Please return every line of the records that contains the word "icon".

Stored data
#####
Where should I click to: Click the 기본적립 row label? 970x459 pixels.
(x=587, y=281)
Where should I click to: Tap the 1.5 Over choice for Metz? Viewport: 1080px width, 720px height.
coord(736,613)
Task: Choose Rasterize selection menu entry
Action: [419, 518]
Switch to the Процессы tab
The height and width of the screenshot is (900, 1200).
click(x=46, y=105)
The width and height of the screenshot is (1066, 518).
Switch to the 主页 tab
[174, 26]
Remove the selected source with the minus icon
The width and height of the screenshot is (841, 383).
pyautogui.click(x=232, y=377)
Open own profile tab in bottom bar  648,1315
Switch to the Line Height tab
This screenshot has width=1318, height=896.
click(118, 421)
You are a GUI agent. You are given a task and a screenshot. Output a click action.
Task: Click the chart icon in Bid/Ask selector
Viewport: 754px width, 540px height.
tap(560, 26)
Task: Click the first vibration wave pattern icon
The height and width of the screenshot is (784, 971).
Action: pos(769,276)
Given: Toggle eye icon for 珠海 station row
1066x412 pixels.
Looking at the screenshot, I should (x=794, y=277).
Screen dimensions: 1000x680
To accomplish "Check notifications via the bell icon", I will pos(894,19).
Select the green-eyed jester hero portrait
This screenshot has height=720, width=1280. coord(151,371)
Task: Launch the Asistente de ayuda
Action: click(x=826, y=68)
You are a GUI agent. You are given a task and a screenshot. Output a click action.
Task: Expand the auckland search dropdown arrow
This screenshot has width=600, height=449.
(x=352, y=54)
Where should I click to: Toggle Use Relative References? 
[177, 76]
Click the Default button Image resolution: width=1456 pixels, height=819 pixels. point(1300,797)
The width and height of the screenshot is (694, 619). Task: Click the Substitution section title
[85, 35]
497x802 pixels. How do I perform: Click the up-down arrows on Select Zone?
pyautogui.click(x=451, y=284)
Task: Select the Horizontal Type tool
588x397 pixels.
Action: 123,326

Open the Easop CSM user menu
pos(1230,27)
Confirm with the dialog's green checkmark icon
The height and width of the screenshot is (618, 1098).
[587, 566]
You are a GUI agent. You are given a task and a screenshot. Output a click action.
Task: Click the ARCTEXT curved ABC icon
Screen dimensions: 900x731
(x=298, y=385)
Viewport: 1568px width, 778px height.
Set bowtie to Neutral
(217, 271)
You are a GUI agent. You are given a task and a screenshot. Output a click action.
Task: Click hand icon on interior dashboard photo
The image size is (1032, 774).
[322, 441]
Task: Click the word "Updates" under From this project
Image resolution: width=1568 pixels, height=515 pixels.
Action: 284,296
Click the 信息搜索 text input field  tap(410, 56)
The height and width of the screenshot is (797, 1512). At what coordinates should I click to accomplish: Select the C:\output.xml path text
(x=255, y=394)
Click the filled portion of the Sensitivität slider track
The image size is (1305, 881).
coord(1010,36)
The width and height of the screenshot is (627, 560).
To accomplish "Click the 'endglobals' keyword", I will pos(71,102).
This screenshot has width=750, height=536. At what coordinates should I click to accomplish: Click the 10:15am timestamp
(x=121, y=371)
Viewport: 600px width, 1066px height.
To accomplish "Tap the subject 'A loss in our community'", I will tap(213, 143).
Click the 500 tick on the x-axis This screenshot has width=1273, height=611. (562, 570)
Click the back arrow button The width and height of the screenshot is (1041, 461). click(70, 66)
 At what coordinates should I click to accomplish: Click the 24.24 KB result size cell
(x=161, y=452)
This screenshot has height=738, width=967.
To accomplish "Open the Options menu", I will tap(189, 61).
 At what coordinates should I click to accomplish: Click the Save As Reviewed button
#####
OUTPUT
Remove the selected source with the minus icon
Task: Click the chart icon in Bid/Ask selector
Task: Click the first vibration wave pattern icon
Given: Toggle eye icon for 珠海 station row
To accomplish "Check notifications via the bell icon", I will pos(894,19).
Confirm with the dialog's green checkmark icon
Task: Click the ARCTEXT curved ABC icon
Task: Click hand icon on interior dashboard photo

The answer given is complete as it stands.